Pertumbuhan jumlah lapangan, meningkatnya minat masyarakat, munculnya atlet-atlet muda potensial, hingga kepercayaan menjadi tuan rumah turnamen internasional menjadi bukti padel Indonesia terus berkembang ke arah positif.
Dia berharap, penyelenggaraan FIP Bronze dan Promises Jakarta 2026 menjadi awal dari semakin banyaknya agenda internasional yang digelar di Indonesia, sekaligus membuka kesempatan lebih besar bagi atlet nasional untuk bersaing di level dunia.

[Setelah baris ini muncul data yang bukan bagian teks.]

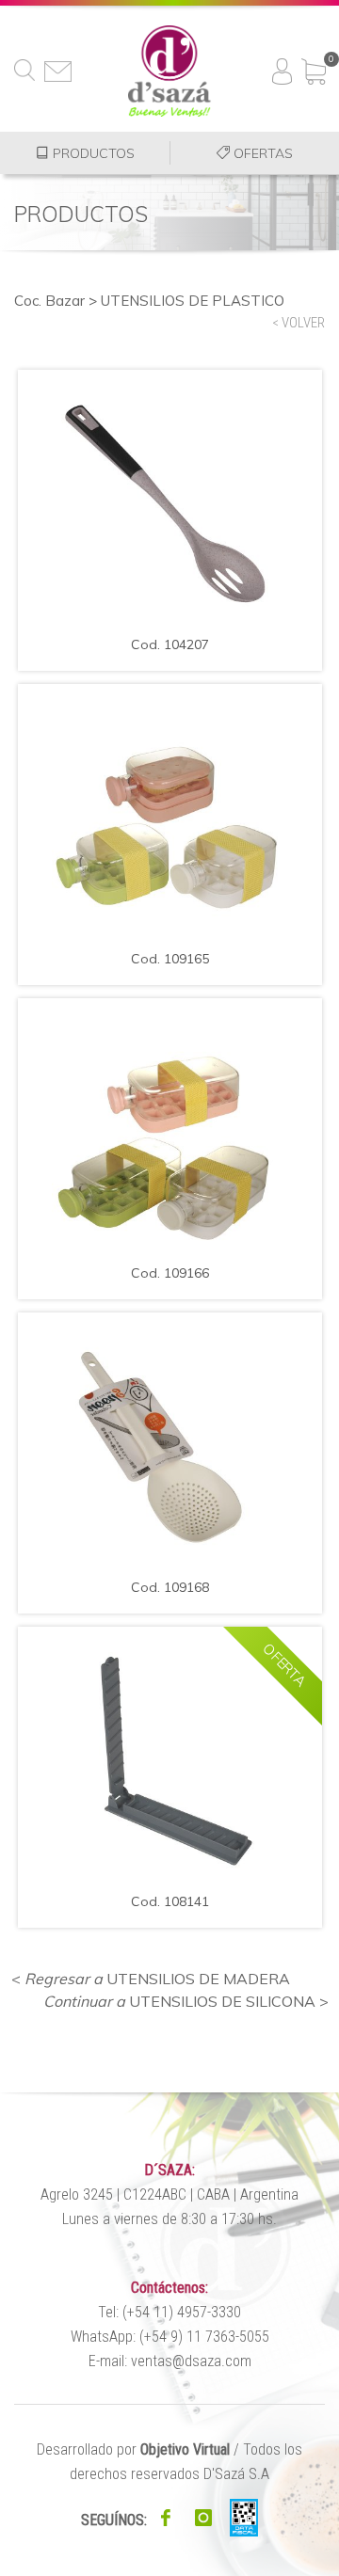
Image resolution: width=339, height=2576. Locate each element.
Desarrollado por (133, 2449)
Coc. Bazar (49, 301)
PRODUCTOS (92, 153)
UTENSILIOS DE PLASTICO (192, 301)
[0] (313, 65)
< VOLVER (298, 322)
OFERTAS (261, 153)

"Sangat spesial bagi kami karena untuk pertama kalinya kita menggelar Promises, yaitu turnamen kelompok usia Internasional. Total ada 31 negara dari kategori Bronze dan Promises, dan ini memecahkan rekor Asia," ujar Galih.
Sementara itu, Rana Grounds Mampang bangga dapat menjadi tuan rumah turnamen internasional. Pembukaan FIP Bronze dan Promises Jakarta 2026 juga bertepatan dengan peresmian Rana Grounds Mampang sebagai lifestyle and social sports destination terintegrasi.
Rana Grounds Mampang memiliki delapan lapangan padel super panoramic yang telah terverifikasi oleh FEP (Federacion Espanola de Padel), satu lapangan tenis rumput sintesis, dan satu lapangan basket berstandar FIBA.
"Suatu kehormatan bagi kami, Rana Grounds, karena dapat menjadi tuan rumah turnamen internasional ini. Kami komitmen akan selalu mendukung agenda PBPI dan KONI agar padel menjadi olahraga yang terbesar dan terbaik di Indonesia, dan juga Asia," kata Trisalda.